From: Jan Harkes <jaharkes_at_cs.cmu.edu>
Date: Fri, 11 Mar 2005 10:25:05 -0500
On Fri, Mar 11, 2005 at 09:59:00AM -0300, Gabriel B. wrote:
> yesterday i let the client "uploading" some data to the server. today,
> it was hanging there. I canceled the cp command, checked the tokens.
> everything seemed fine

It sounds like your client got disconnected from the server
(reintegration conflict maybe?) and it ran out of log space to keep
track of the changes that still need to be reintegrated with the server.

It blocks all write operations, reads can still go through as long as
there are worker threads available. There's only 20 worker threads and
every blocked write 'consumes' one, so things can get to a grinding halt
pretty quickly.

> then, i restarted venus thinking it's some kind of cache. and started
> it again.

Venus has a persistent cache that survives restarts (and reboots) the
only way to clear the venus cache is to run 'venus -init' or to create a
file named /usr/coda/venus.cache/INIT, on Debian that would be
/var/lib/coda/cache/INIT, where the various paths are set to comply with
the Linux file system standard or whatever the name is.

> Well, i have only realm. one SCM, one line in /etc/coda/realms.
> But venus said it found 3. And i recall it saying 2 the startup before this.

There are 2 realms that are being used internally. One realm is the
'localhost' realm, and it is used to hold the various realm mountpoints
that are visible in the /coda directory. The other realm is Repair
related, for local/global repair we have to move locally modified files
out of the way so that we can show the version that is currently the
servers. So the locally modified files are relocated to the 'Repair'
realm until the conflict is resolved.

> I was copying about 7Gb of small files to a coda server that has about
> 20Gb of free space in /vicepa, 20M of rvm log, and 130M of rvm data.
> all of them are files since i can't repartition the server without
> knowing that we will use coda for sure.
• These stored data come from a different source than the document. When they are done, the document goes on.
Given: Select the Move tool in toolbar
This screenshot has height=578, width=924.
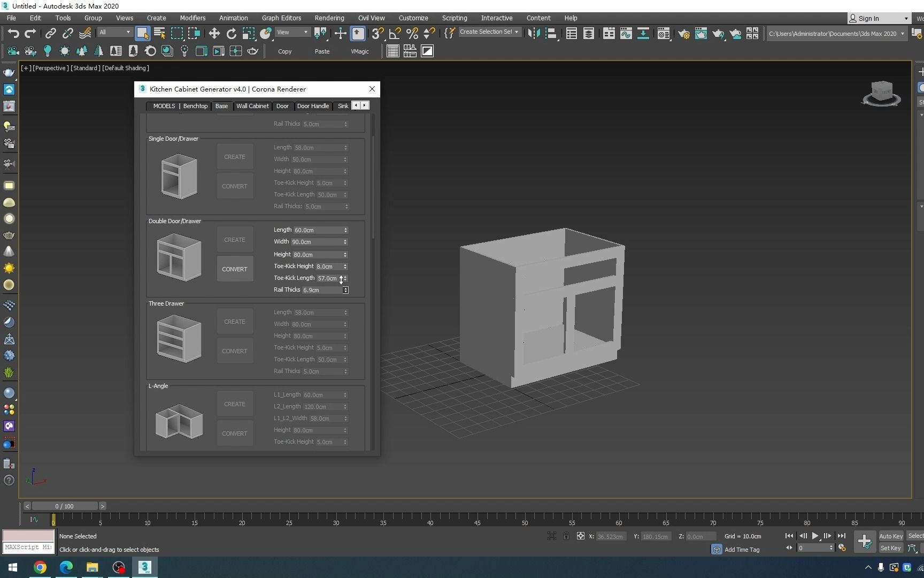Looking at the screenshot, I should (x=214, y=33).
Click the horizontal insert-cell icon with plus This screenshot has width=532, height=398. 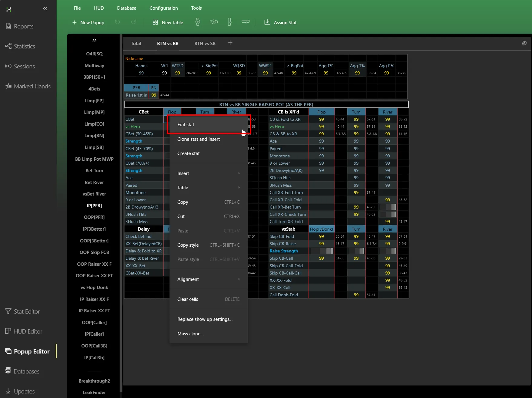[x=214, y=22]
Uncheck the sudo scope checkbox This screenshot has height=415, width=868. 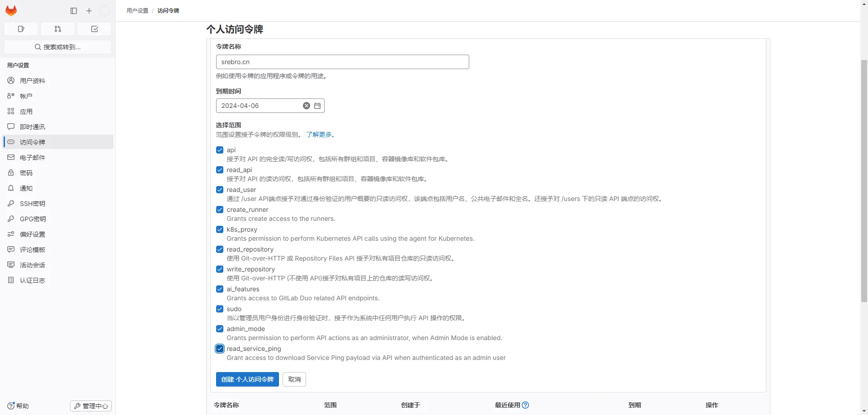pyautogui.click(x=220, y=309)
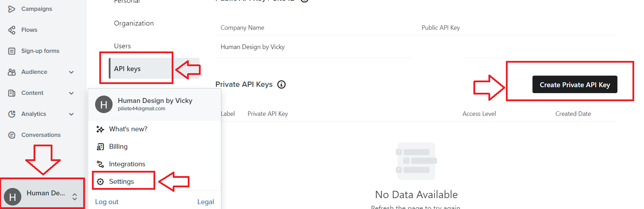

I'm pretty sure that files are better nowadays. I've been using them
exclusively now that we moved all our servers to new hardware.

> btw, right after starting the server i send the SIGWINCH signal. but

SIGWINCH? Ah, I see, never actually used that myself. I just run
'volutil setdebug 10'.

> it generate nothing in the logs. On the other hand, my venus.log is
> more than 90M!
> 
> the lines right before the hand in venus.err are
> 05:01:30 Checkpointing p.www
> 05:01:30 to /usr/coda/spool/0/camboinha.servers_p.www.tar
> 05:01:30 and /usr/coda/spool/0/camboinha.servers_p.www.cml

That's a pretty good indication that your client is disconnected from
the server for some reason, as it is checkpointing a copy of the pending
changes (safety feature just in case your client dies, any lost changes
should be in that tarball).

> 09:07:58 DispatchWorker: signal received (seq = 2417081)
> 09:21:46 DispatchWorker: signal received (seq = 2417109)

And this is a user hitting '^C', it doesn't do much for venus though,
since there is no code that can unwind the worker thread that is
handling the 'aborted' request as it might have grabbed a couple of
locks. So venus ends up (eventually) completing the aborted opereration,
at which point the kernel will spit out some error message about an
unexpected reply.

Jan
Received on 2005-03-11 10:26:46